= You think you just fell out of a coconut tree? =

2023 remarks by U.S. Vice President Kamala Harris

"You think you just fell out of a coconut tree?" is a rhetorical question raised by former United States vice president Kamala Harris, quoting an expression from her childhood, at a May 2023 White House ceremony.

While footage from her speech attracted attention as an Internet meme in early 2024, the quote began circulating more widely amidst speculation that President Joe Biden would end his re-election campaign following a poor debate performance in June. Use of "coconut tree" memes referring to Harris expanded widely in July alongside the launch of her 2024 presidential campaign.

== Remarks ==
Harris and Secretary of Education Miguel Cardona attended a May 10, 2023, swearing-in ceremony for the White House Initiative on Advancing Educational Equity, Excellence, and Economic Opportunity for Hispanics (a Hispanic and Latino education initiative) in the Indian Treaty Room of the Eisenhower Executive Office Building. Addressing the new commissioners, Harris advised that work to achieve educational equity requires not only mustering financial resources but also addressing the cultural context that isolates students from their communities. Referring to a saying her late mother Shyamala Gopalan used when Harris was a child, she said:Part of the extension of the work you will do is, yes, focused on our young leaders and our young people, but understanding we also then have to be clear about the needs of their parents and their grandparents and their teachers and their communities, because none of us just live in a silo. Everything is in context.

My mother used to—she would give us a hard time sometimes, and she would say to us, "I don't know what's wrong with you young people. You think you just fell out of a coconut tree?" (Laughs.)

You exist in the context of all in which you live and what came before you.

== Use online ==
Footage from the speech attracted attention beginning February 2024. Initial social media activity about the remarks, mostly by Republicans, mocked them as incomprehensible or ludicrous. As speculation about Harris replacing Biden on the Democratic presidential ticket intensified in June 2024, the video was shared largely by her supporters, including members of the #KHive online community. The term "coconut-pilled", parodying the redpilled men's rights phenomenon, indicated support for a Harris candidacy among Democratic operatives and voters. It began circulating more widely in June, after a poorly received debate performance by President Biden led to speculation that he might withdraw from his re-election campaign.

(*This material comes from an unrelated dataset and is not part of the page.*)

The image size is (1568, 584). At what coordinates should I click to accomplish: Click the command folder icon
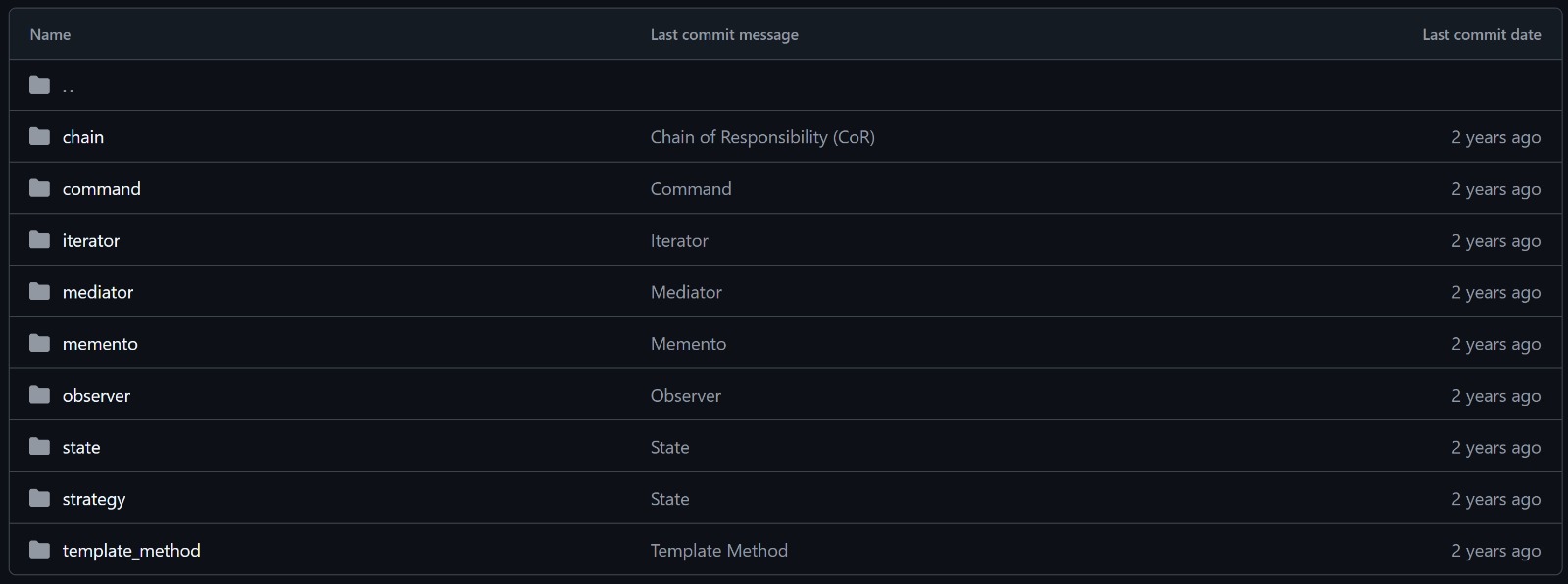(x=39, y=188)
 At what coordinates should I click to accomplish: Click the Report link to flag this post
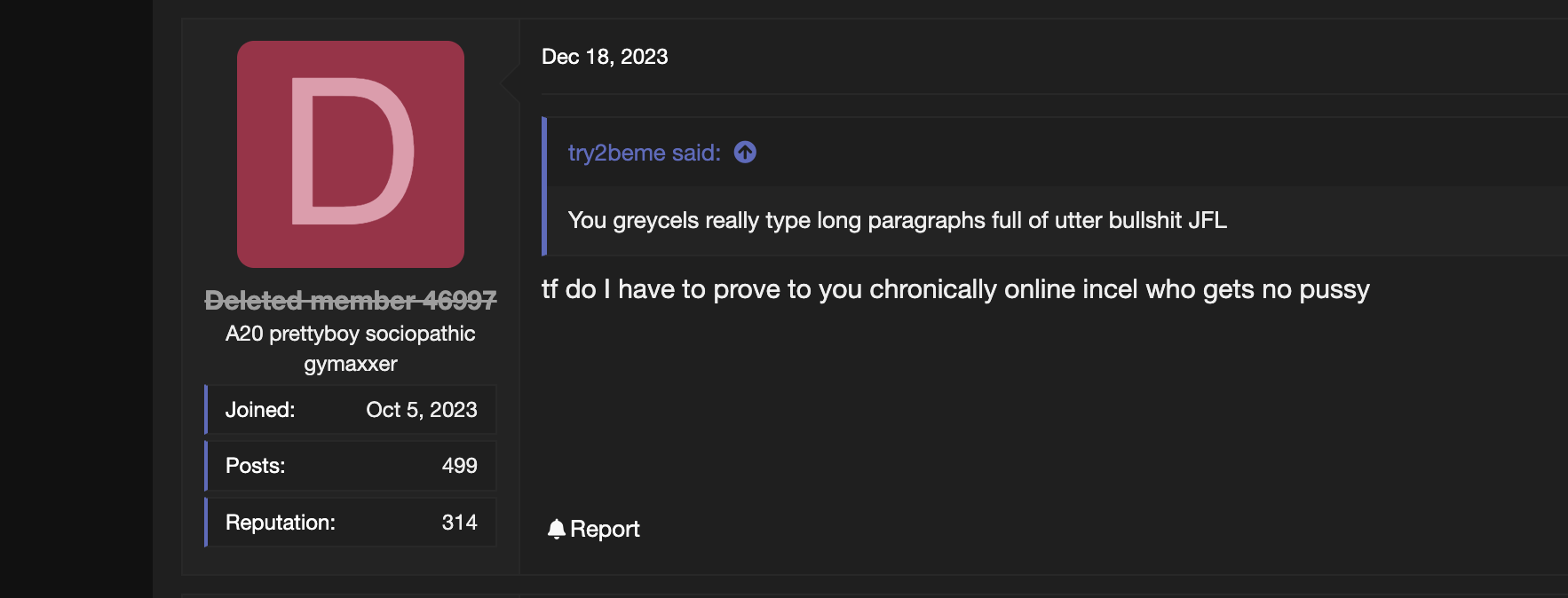pyautogui.click(x=606, y=529)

In the days leading up to and after Biden's July 21 announcement that he would not seek re-election, supporters of Harris created memes and videos referencing coconuts and coconut trees as a sign of support for her bid for the nomination. Coconuts and coconut trees became integrated in a larger series of memes celebrating Harris's candidacy, including her once-professed love of Venn diagrams, the Charli XCX album Brat, and Harris's often-employed phrase "what can be, unburdened by what has been." In these memes, to "fall out of a coconut tree" typically suggests that one lacks awareness of one's surroundings, akin to the idiom "living under a rock".

The New York Times reported that enthusiasm for Harris and the coconut tree meme was driving a Washington-area surge in demand for piña coladas.

=== By elected officials ===
Biden's decision to drop out of the race and his subsequent endorsement of Harris as the party nominee led to intensified use of the "coconut tree" meme in reference to Harris, including by state and federal officials. Minutes after Biden's announcement, Colorado governor Jared Polis tweeted emoji of a coconut, palm tree and American flag. Later that evening, Hawaii Senator Brian Schatz posted a picture of himself climbing a coconut tree along with a message of support. On July 22, after Illinois Governor JB Pritzker endorsed Harris, he responded to journalists speculating about his own presidential ambitions by tweeting, "You think I just fell out of a coconut tree?"

When the Biden campaign Twitter account transitioned to "Kamala HQ" on July 21, the updated profile bio simply read "Providing context", a reference to the remarks.

== Reception ==
Liberal commentators noted that use of the coconut tree meme to depict Harris as ditzy may be grounded in sexism or in racist mockery of her Indian and Jamaican heritage, or her supposed lack of connection to the tropical palm given its rarity in California, her home state. But as supporters began championing the video, Washington Post columnist Monica Hesse identified that it could aid depictions of the candidate as youthful and feminine, in contrast both to Biden and then-candidate Donald Trump.

Some Democratic strategists also noted that the coconut tree meme and others were driving augmented enthusiasm for Harris among members of Generation Z, which could potentially translate into an increase in youth voter turnout. Media scholar David Karpf told Business Insider that the Harris campaign's encouragement of internet memes could foster an organic sense of grassroots enthusiasm akin to reception of the Obama 2008 campaign. Vox's Christian Paz speculated that leaning into a goofy attitude could help Harris channel a "joyful warrior" ethos that combats sexist and racist stereotypes.

According to Digital Cultures Lab founder Ramesh Srinivasan, Harris' mother, Gopalan, was born in the state of Tamil Nadu, where coconut trees are an important source of food and cooking oil. Harris, Srinivasan told the Los Angeles Times, is "fully coconut".